Feed Your Forgiving

Monday, April 4th, 2016

Happy Easter! Yes, it is still Easter! Oftentimes, we are so concerned with Lent and its important forty days of fasting that we forget the whole point of all that atoning is to prepare for the victory of resurrection. Easter lasts fifty days, that’s longer than Lent, but somehow we forget or just can’t rejoice as easily as we mourn. This isn’t personal criticism; I’m speaking to the Church as a whole!

I get it, I understand that our sorrow is buried in very real struggles (heartbreak, economic concerns, etc.). Just turning on the news on a gray morning can make it feel like Good Friday all over again. Rejoicing is tough to qualify, often because it isn’t until we are looking back that we realize that was a “night to remember.” The birth of children, academic accomplishments, and wedding anniversaries are easily remembered (I hope so!), but those times of rejoicing or truly joyous times are often best seen in hindsight. Likewise, this weekend’s Gospel reading is often overlooked.

Christ is forgiving Peter for his denial and tasking him with a pretty hefty responsibility. We are so focused on Peter’s transgression (probably because it reminds us of our own) that we forget the only difference between Peter’s sin and Judas’ was that Peter accepted Christ’s forgiveness. I truly feel in my heart that the God of Mercy we celebrate today also forgave Judas, regardless of what tradition recalls. I know that Judas—if not in life, in death—was offered the warming embrace of the Savior he betrayed.  Now, whether Judas accepted that mercy is another story, and that denial of God’s love probably led to his despair. That’s difficult stuff.  Indeed, how can you forgive someone who doesn’t feel they are worthy of forgiveness?  Which makes Peter’s penance all the more meaningful.
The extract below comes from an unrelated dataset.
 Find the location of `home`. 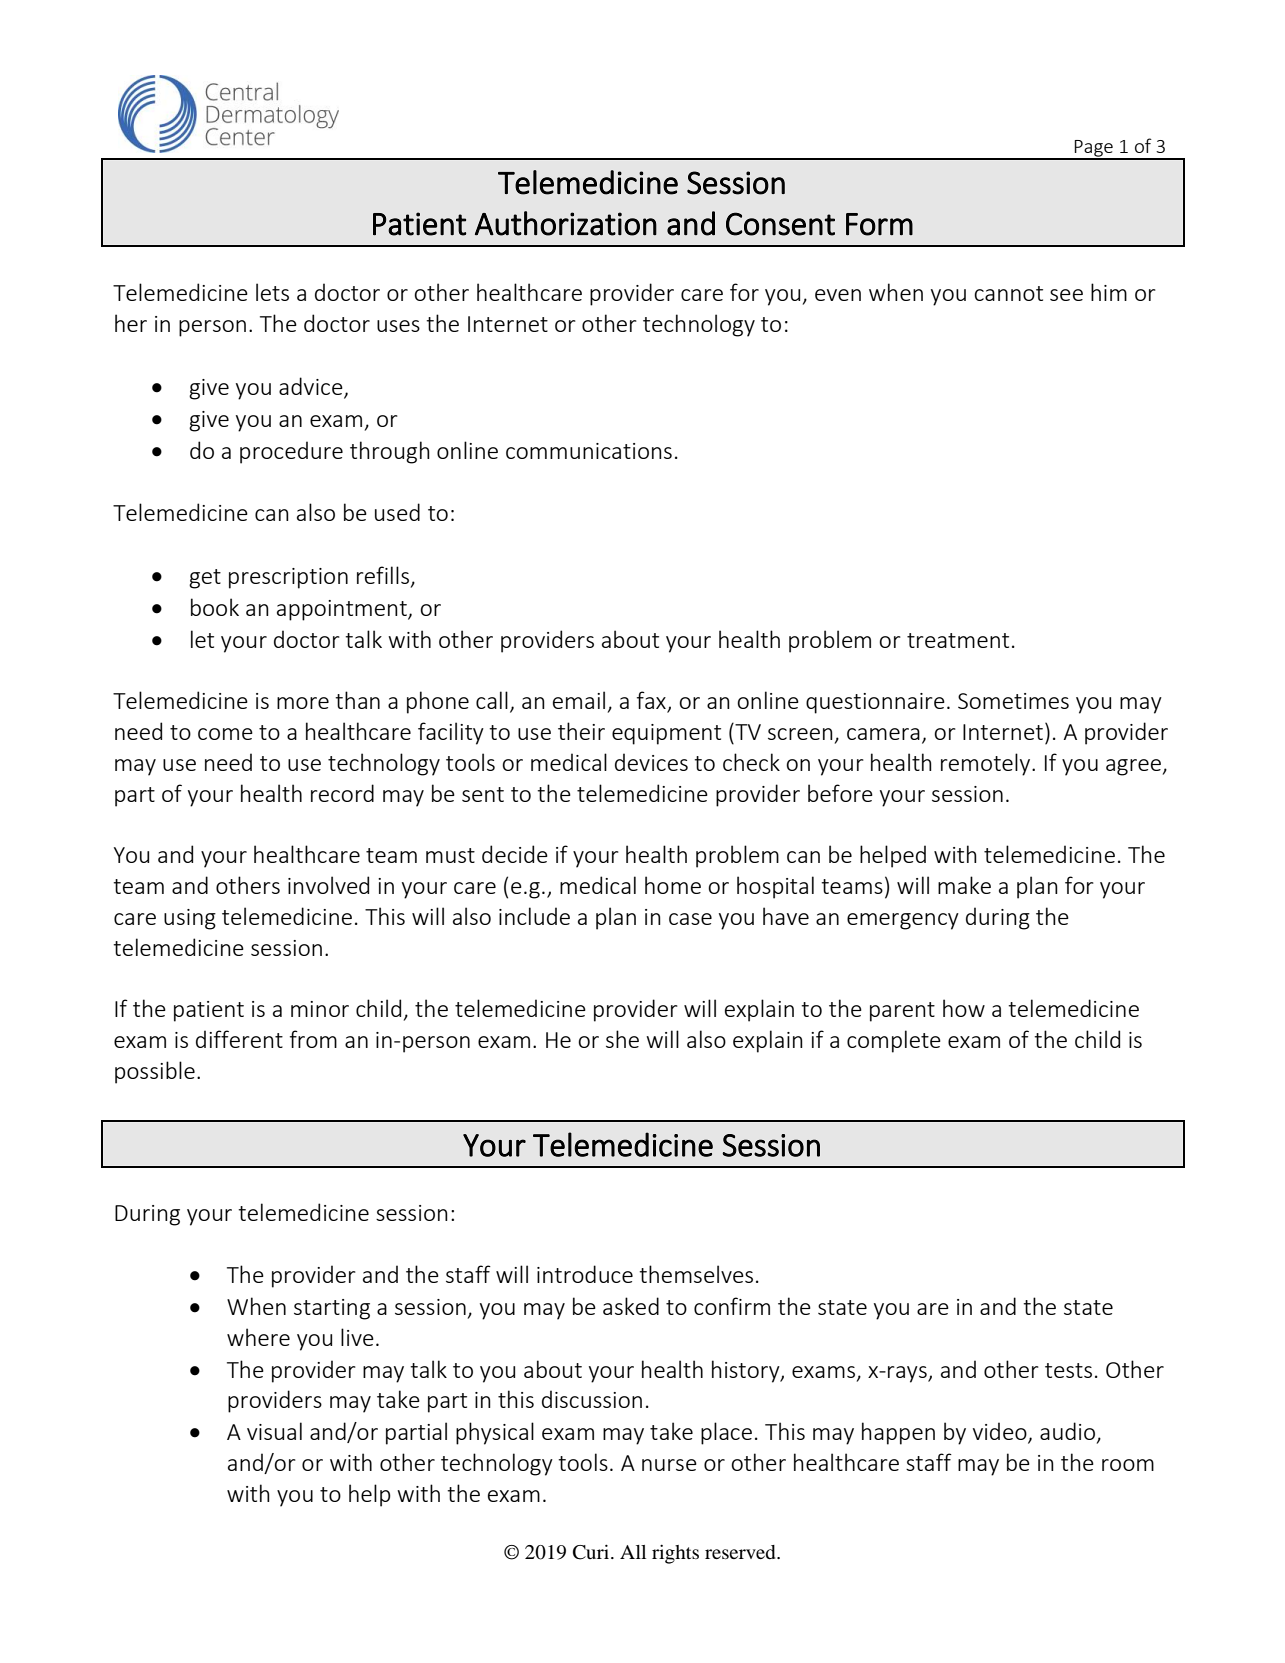

home is located at coordinates (673, 885).
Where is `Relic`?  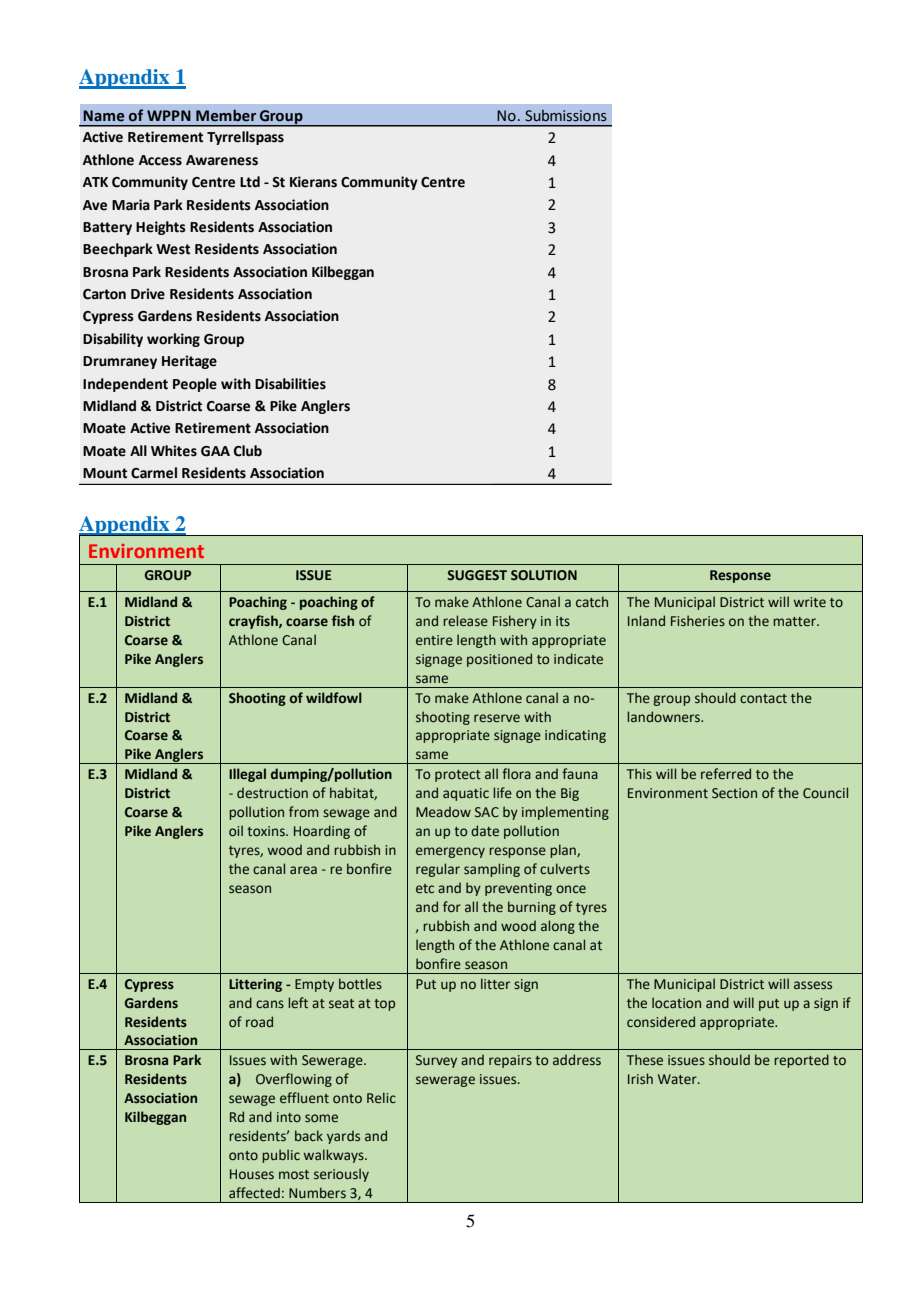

“Feed my sheep,” Jesus repeats to Peter.  Forgiving and accepting mercy is a task. A meaningful act of course, but an act nonetheless. What good is it to have God’s mercy if we don’t make it a conscience task of making sure we feel it? I guess what I’m saying is that it takes work to smile, it takes work for us to realize we aren’t dirty, or wrong, but that we are loved. So, Lent is over, but the work isn’t.  Our task of mercy doesn’t end.  We feed others this mercy to remind us of our past struggles and to maybe crack a smile and realize how far we’ve come.   Happy Easter! (Again.)